Starting with the line that contains "You are a computer-use agent. 326x249 pixels." and going on through the last line below, output those lines as a Markdown table with the columns Row and Line. Skip blank lines and leave out the pictures.
☆ ☆ ☆ ☆
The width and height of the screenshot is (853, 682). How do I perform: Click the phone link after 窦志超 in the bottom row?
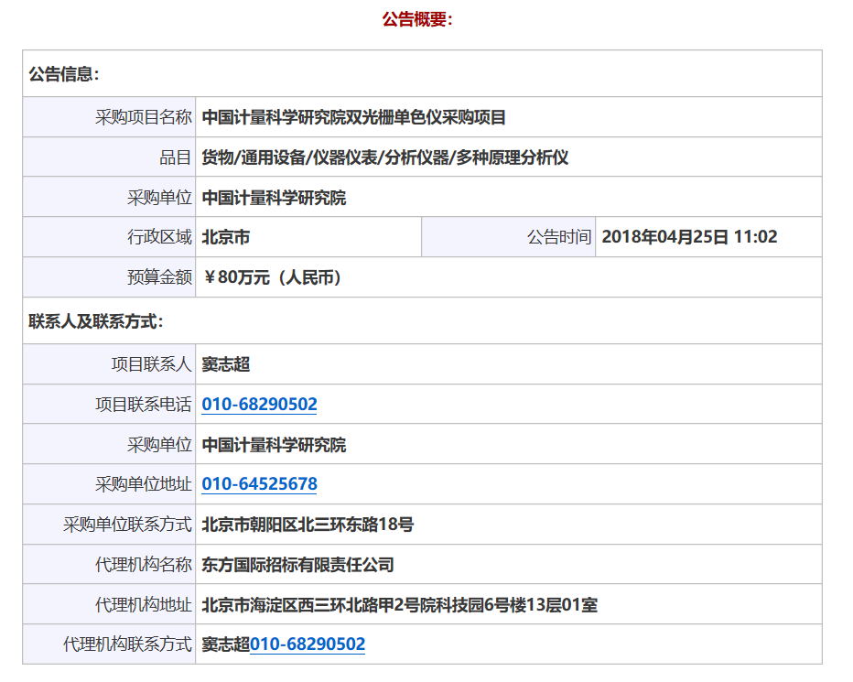[308, 644]
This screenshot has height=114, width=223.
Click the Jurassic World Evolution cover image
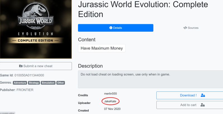point(36,29)
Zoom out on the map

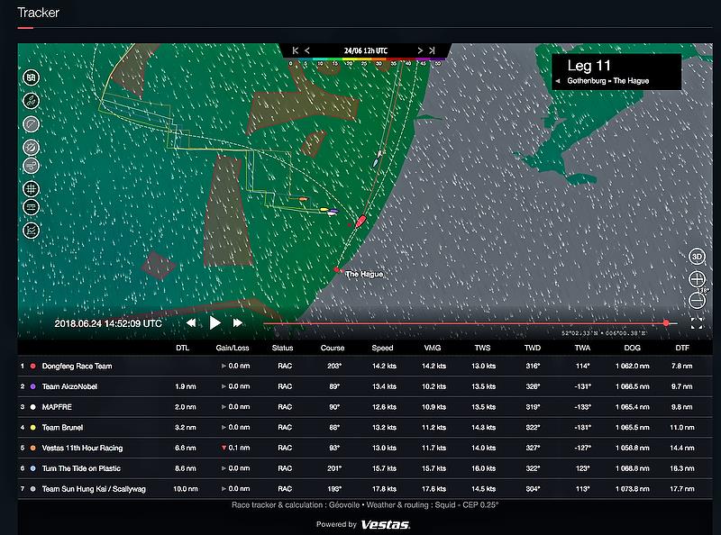coord(697,300)

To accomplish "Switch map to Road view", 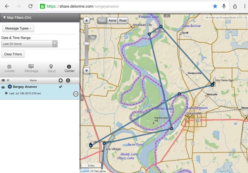I will (123, 21).
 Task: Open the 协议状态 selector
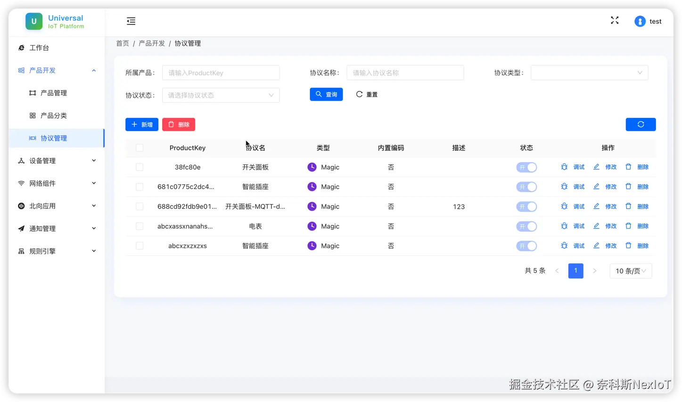(221, 95)
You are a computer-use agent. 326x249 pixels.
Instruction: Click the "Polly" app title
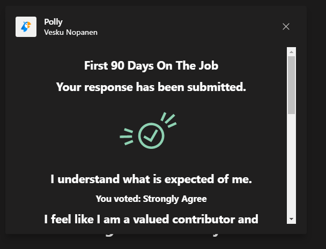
☆ ☆ ☆ ☆
• **WRITTEN SOLUTION**
| Row | Line |
|---|---|
| 1 | You are a computer-use agent. 326x249 pixels. |
| 2 | Instruction: Click the "Polly" app title |